Unfortunately, this internal monologue has become the norm for so many people. We’ve been swept up by a hurricane of messages telling us to look a certain way and as a result, we have become accustomed to placing a debilitating amount of our worth on the way we look. We scrutinise, pinch, tweeze, squeeze – all in the hope of fitting a mould that we have been told exists.
Thing is, that mould is constantly changing, so we’re never going to fit it. Imagine trying to pour hot, liquid jelly into a shape-shifting mould that just won’t stay still. Well, it would be a jelly-massacre and that would be a major shame, for everyone involved.
But even when we know that it is nigh-on impossible to fit the mould, why are still plagued with anxiety and frustration at the way that we look? As a Christian, this can be a tricky topic to navigate. We read in scripture that we are fearfully and wonderfully made (Psalm 139:14) and that we are God’s masterpiece (Ephesians 2:10).
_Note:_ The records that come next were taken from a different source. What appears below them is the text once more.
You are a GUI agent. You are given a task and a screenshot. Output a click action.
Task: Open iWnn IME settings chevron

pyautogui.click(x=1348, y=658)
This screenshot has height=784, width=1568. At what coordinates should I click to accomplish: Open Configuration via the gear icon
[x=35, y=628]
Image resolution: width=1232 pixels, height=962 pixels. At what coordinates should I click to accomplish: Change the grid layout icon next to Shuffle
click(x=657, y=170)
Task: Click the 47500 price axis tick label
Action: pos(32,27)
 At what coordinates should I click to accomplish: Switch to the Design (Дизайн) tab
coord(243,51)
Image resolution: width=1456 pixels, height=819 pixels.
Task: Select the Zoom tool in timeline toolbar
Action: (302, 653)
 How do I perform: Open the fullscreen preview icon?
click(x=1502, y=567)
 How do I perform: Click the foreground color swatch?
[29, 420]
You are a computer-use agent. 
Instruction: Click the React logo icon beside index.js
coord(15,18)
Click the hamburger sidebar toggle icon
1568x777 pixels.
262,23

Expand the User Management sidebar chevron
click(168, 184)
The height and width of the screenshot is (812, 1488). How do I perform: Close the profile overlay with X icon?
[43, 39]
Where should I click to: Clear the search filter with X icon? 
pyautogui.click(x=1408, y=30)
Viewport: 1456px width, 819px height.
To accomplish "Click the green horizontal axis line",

Whilst this is wonderful to read, it can be more of a challenge to believe. Why is it that when I look in the mirror, I see a reflection that is messy, imperfect, not this enough, not that enough, too this, too that – a reflection that is far from a ‘masterpiece’?
In all honesty, I think we have lost sight of what being a ‘masterpiece’ means. I know I often do. I think living in the culture that we do where so much emphasis is placed on aesthetics, we have created a habit of seeing things at surface level. We easily forget that our bodies are just the casing, the packaging, for the masterpiece that lies inside.
See, the verse in Ephesians 2 says ‘we are God’s masterpiece’ (in other translations it is described as God’s ‘handiwork’ or ‘workmanship’ – the product of an incredible amount of skill and design) and then it goes on to say, ‘He has created us anew in Christ Jesus, so we can do the good things he planned for us long ago’. We are created for something greater. We are created anew, when we accept the gift of grace from God, to be like Jesus. To be kind. To be bold. To be gentle. To be courageous. As far as I’m aware, the size of our thighs or the bushiness of our eyebrows doesn’t really have a part to play in that.
There’s a freedom that comes from remembering that our bodies are just a shell. Allowing ourselves to walk in that freedom is the challenge. But by doing so, we are able break the mould.
We might think that the opposite of negative body image or even body shaming, is body positivity. But this still places the emphasis on what we look like. Celebrating and loving the skin we’re in is wonderful, don’t get me wrong, but it is not achievable for some people, and so shame sets in once again. But breaking the mould doesn’t need to mean suddenly looking in the mirror and mistaking the reflection for a piece of Botticelli. Breaking the mould can mean daring not to let what we look like define who we are. Our bodies will change, and so will societies expectations. So, instead, we can respect and take care of our bodies, all in the knowledge that they are simply what carry our person through life.
We are more than a piece of art that sits on a wall and gathers dust. We are a masterpiece, God’s handiwork, His workmanship. We are created for more, let’s not fall for the lie that we must settle for less.